When grocery stores aren't nearby, it's harder to eat and cook with fresh, nutritious ingredients. The local effort brings fresh produce to north St. Louis City.

ST. LOUIS — When people have nowhere to buy food locally, their money is spent in communities other than their own. A neighborhood in North City is hoping to change that, starting with a local market and café. 

"Everyone should have the opportunity to eat healthy and be well," Fatimah Muhammad, founding director of Be Well Café, said. 

When grocery stores aren't nearby, it's harder to eat and cook with fresh, nutritious ingredients. 

"The nearest grocery store is Aldi's on Natural Bridge [Avenue} and Grand [Boulevard] and it's about a mile and a half away," Thirty-five-year Hyde Park resident, Doug Eller, said. "It doesn't have everything though, so then you have to go downtown."

Hyde Park could be labeled as a food desert, but Muhammad said that's not quite the word for it. 

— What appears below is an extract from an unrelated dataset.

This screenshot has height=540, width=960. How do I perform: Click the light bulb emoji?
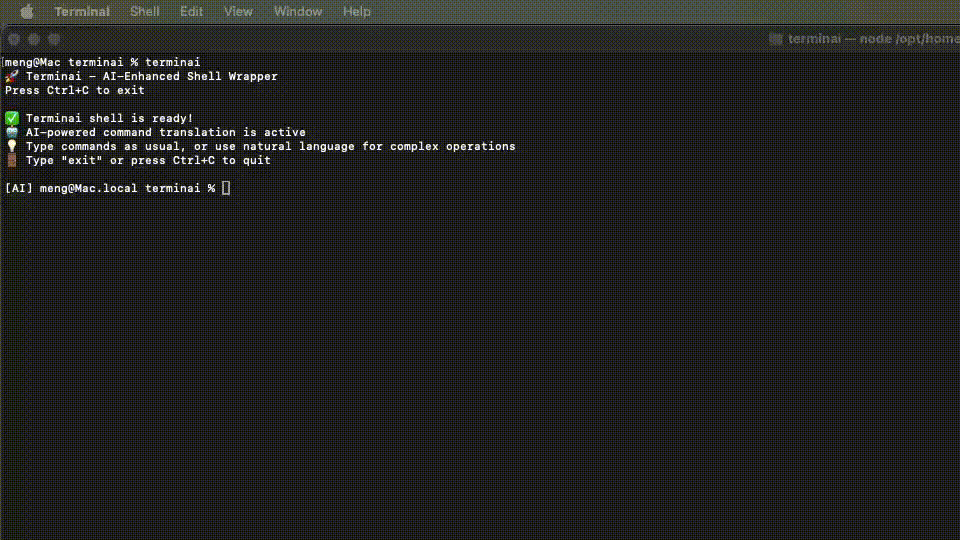coord(12,146)
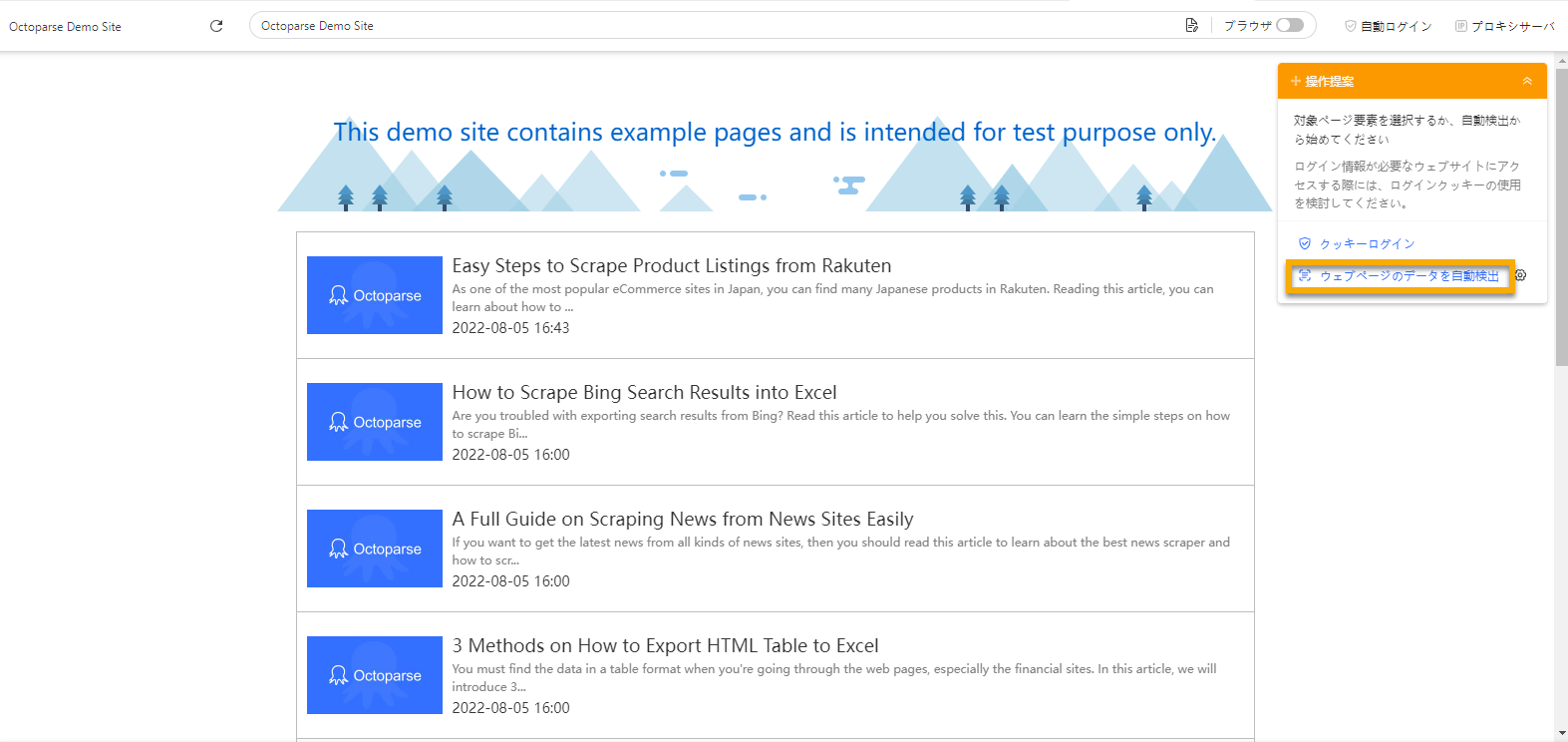Click the scan icon beside ウェブページのデータを自動検出
This screenshot has height=742, width=1568.
point(1305,276)
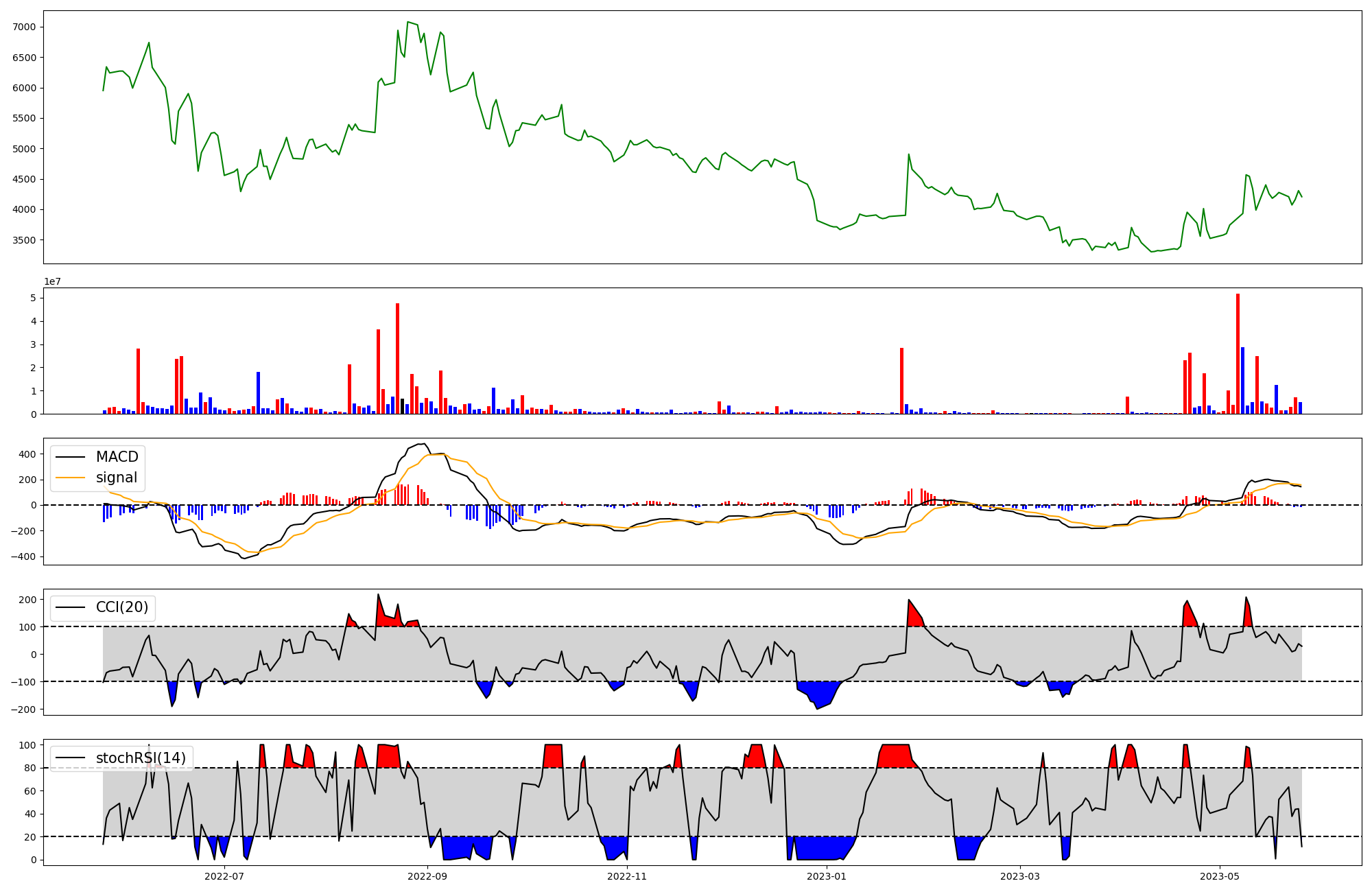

"In this area, it is a historic food apartheid, not a desert, because a desert is by design. The apartheid is also because of the red lining and all of the misfunctions over here in north St. Louis," she said. 

Muhammad is changing that with the Be Well Farmers Market. The market is open Wednesdays from 3 - 7 p.m. The once-a-week farmers market brings fresh produce and local eats to the otherwise quiet Hyde Park neighborhood.

"A lot of the fresh things we find here at the market, you won't find anywhere else," Eller said.

The Be Well Café and Farmers Market corner, a spot that doesn't even have street signs is growing. 

A vibrant green and brick building, which was once vacant, is about to be a café, healthy bodega and culinary incubator. 

On the first floor, there will be space for home chefs and future entrepreneurs to use a commercial kitchen. 

"We'll have that for folks to prepare their foods to be able to sell to the Schnucks, the Field Greens, the Dierbergs, wherever they need to be," Muhammad said. 

On the second and third floors, there will be office space for food purveyors, caterers and distributors. 

Muhammad hopes to have the Be Well Café open by the end of 2023.